But the roaring came again, like it always did, that growing surge of indistinct sound and a scream, muffled, distant ...
"Don't struggle ..."
But she was struggling ... great gasps of air from lungs bursting, and that split second, that terrifying instant of realization as strength gave out and water poured in, black and sickening and endless ...
"Don't ..." the voice was fading, as everything was fading, as her very life was fading ... ending ...
"Oh, God, help me!"
Kelsey Tanner jolted upright, heart pounding, and her hands flew out, desperately seeking something to hold on to.
"Hey, you're okay. This old boat's been through a lot, but it's still pretty dependable."
She didn't know the boy beside her, but her hands were clamped down on his shoulders, and his eyes were so close that she could make out soft, green flecks beneath his lashes.
"Oh," she murmured and pulled away, conscious now of the rocking movement of the ferry and the flush creeping over her cheeks. "Oh ... I didn't ... I mean ... I'm so sorry—"
The green eyes laughed at her. "Don't apologize. Women throw themselves at me all the time—I'm used to it. Look," he bent down to peer into her face. "You're still pretty pale—I'll get you some water."
"No, really, I feel fine.
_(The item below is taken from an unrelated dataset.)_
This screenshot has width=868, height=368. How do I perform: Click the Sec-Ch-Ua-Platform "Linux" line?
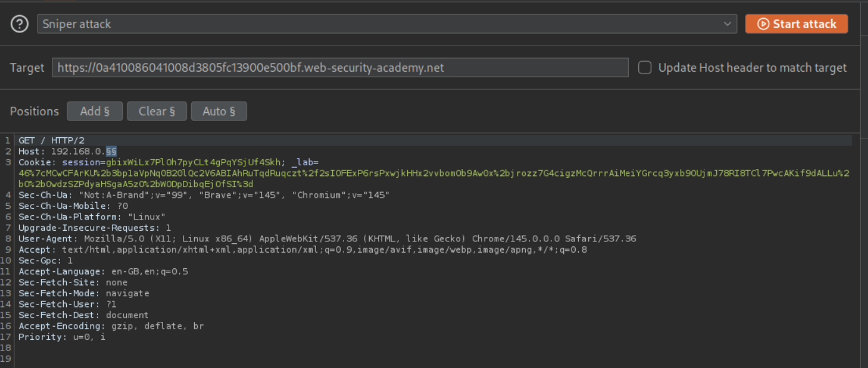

Don't go to any trouble—"
"No trouble," he grinned. "Be right back."
She gave a halfhearted nod and leaned back against the wall, watching him disappear down a stairway at the far end of the deck. That dream again! Kelsey shut her eyes against the memory, but the images began to gather like old familiar reruns, so she forced herself to stare at the vague outline of land in the distance. Beverly Island. She had never even heard of Beverly Island before, but Eric Connell, her mother's boyfriend, was coming here this summer to work on his plays and spend time with his kids, and he had invited Kelsey and Mrs. Tanner for a visit. Kelsey hadn't wanted to come—she'd had her heart set on going with her best friend to Jenny's family cabin in the mountains.
"His sons are lifeguards," Mom had tried to tempt her, "and his daughter can't wait to meet you—"
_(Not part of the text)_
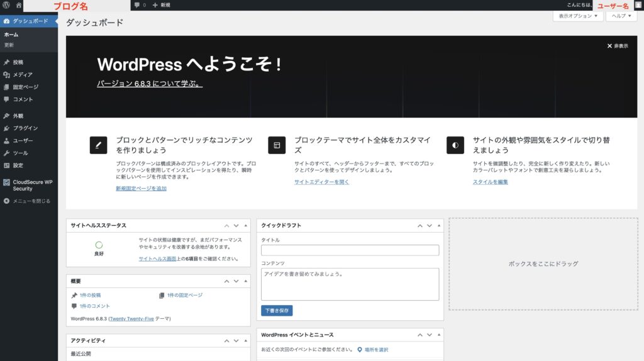
Task: Collapse the sidebar with メニューを閉じる
Action: pyautogui.click(x=26, y=201)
"We'll probably hate each other, and I'll probably hate the island, too!"
"You're going," Mom had said. And that was that.
Kelsey groaned and grabbed hold of the wall as the floor took a sudden slant beneath her feet.
Water. As far as she could see, choppy, gray water. An eternity of it.
"Here you go."
She slammed back against the railing as a hand reached out to steady her.
"Hey, easy—I really think you should sit down. Before you fall down." And it was him again, green eyes and wide, lazy smile, and strong hands guiding her back to the wooden bench, safely away from the sea.
"Just drink this and stay put. I'm a lifeguard, but I'd rather not have to rescue you this far from shore."
Kelsey's ears pricked up. "Lifeguard? Are you Eric Connell's son?"
For a moment Kelsey felt a twinge of uneasiness, looking into his eyes. He stared at her, his grin slowly fading. "No. Skip Rochford. But I know both his sons. Are you ... a friend?"
"Sort of. I'm just visiting."
"Oh. Then I guess you haven't heard."
The uneasiness began to spread. "Heard what?"
Skip opened his mouth, but before he could answer, Mrs. Tanner rushed up, smiling as if she'd known him all her life.
"Isn't this boat great!" Mom waved her arms in the air. "I can't believe we're really here, can you, Kelsey? No city for two whole weeks! I wanted you to feed the gulls with me, but you were having the best nap, and—"
At that, Skip glanced down at Kelsey's bent head. "You are better now, aren't you?"
"Yes," Kelsey said quickly. "Thanks again." She downed the last of the water and looked up to see her mother scrutinizing her.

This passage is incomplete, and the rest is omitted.